## Task description
Every line of the entries below that carries the string "computer" should be copied.

━━━ Given information ━━━

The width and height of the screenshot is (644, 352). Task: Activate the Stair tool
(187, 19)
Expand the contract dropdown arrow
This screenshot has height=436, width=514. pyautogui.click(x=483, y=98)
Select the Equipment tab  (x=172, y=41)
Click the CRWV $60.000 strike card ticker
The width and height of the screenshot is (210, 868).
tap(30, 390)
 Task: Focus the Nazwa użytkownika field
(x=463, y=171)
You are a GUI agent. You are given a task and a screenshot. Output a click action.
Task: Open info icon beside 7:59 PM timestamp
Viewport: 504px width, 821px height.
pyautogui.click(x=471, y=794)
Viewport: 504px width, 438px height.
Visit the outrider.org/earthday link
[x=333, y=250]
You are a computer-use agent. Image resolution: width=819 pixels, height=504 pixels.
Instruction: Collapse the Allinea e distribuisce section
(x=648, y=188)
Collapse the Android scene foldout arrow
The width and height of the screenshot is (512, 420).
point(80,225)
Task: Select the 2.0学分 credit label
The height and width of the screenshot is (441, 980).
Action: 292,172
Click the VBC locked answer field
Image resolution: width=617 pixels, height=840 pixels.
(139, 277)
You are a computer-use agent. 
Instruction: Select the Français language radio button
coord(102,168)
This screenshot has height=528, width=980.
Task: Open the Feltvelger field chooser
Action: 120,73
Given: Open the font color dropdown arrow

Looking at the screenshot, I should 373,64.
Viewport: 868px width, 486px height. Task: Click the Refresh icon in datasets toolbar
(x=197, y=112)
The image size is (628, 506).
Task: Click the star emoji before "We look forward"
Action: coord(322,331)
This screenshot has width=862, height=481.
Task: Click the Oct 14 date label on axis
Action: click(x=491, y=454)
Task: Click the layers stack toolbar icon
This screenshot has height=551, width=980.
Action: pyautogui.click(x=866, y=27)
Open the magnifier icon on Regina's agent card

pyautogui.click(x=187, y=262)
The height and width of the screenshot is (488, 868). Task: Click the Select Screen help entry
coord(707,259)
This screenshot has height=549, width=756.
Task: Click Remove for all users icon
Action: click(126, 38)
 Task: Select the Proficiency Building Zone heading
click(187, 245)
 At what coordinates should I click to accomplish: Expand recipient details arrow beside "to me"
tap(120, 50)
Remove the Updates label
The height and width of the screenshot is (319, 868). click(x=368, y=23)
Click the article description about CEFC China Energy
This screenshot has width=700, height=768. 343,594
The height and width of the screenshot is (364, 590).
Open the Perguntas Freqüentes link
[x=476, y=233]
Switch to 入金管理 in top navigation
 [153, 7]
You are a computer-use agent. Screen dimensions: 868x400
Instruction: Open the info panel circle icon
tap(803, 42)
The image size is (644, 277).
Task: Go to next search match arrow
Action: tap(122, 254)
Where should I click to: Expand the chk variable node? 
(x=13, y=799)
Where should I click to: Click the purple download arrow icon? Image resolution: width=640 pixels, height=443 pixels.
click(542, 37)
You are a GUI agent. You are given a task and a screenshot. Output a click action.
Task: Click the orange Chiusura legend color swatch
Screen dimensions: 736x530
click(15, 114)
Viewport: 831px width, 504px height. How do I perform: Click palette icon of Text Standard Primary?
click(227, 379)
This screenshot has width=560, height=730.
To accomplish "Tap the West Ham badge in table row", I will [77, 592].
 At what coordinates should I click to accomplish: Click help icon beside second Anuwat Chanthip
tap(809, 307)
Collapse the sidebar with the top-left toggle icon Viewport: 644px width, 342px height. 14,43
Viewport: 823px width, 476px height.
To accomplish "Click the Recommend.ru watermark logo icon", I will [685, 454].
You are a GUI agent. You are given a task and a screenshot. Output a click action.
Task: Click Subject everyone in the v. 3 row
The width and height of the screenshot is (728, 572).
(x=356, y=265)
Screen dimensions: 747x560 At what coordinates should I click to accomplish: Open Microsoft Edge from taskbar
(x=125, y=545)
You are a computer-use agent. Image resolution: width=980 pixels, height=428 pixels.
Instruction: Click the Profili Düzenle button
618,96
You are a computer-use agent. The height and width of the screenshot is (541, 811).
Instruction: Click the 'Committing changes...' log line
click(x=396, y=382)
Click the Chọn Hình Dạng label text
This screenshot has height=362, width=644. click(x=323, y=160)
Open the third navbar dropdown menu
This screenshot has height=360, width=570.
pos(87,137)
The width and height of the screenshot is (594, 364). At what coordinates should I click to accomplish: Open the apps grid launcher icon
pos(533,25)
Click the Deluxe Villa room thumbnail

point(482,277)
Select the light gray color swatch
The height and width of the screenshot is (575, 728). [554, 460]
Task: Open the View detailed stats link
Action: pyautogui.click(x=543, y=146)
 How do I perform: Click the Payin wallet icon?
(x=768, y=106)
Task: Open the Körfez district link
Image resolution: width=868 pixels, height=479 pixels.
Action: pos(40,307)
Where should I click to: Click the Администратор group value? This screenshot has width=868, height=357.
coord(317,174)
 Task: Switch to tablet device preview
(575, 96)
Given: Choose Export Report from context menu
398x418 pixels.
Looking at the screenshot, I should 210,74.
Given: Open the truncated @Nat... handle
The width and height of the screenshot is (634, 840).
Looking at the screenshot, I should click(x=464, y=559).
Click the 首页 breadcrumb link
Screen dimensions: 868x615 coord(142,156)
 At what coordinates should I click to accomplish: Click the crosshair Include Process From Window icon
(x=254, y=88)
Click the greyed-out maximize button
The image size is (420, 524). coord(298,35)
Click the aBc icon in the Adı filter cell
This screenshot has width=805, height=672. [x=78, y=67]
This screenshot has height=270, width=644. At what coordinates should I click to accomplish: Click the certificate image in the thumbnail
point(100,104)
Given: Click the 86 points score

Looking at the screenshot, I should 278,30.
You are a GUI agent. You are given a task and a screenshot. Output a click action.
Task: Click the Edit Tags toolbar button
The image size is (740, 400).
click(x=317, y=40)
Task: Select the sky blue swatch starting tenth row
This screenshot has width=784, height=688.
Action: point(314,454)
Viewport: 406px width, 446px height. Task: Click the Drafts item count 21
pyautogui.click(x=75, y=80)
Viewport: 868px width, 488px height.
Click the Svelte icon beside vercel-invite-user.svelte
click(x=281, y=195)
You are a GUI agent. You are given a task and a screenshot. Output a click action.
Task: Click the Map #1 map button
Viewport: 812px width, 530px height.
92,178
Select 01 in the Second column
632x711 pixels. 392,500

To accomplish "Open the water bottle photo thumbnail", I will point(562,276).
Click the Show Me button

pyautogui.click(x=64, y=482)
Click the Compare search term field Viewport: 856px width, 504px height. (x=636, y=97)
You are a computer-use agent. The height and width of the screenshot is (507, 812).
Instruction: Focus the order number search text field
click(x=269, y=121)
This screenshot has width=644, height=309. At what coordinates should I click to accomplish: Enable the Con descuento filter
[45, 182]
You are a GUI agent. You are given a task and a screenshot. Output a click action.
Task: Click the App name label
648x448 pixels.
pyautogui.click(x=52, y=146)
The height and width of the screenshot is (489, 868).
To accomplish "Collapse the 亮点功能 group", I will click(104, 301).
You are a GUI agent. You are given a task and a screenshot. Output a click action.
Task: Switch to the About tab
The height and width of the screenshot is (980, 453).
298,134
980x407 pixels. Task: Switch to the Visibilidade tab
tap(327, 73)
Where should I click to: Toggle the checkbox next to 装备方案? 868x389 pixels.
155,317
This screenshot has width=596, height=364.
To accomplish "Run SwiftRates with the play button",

━━━

## Written response
You are a computer-use agent. Image resolution: width=819 pixels, height=504 pixels.
You are a computer-use agent. 
You are a computer-use agent. Screen dimensions: 868x400
You are a computer-use agent. Image resolution: width=980 pixels, height=428 pixels.
You are a computer-use agent. The height and width of the screenshot is (541, 811).
You are a computer-use agent. The height and width of the screenshot is (507, 812).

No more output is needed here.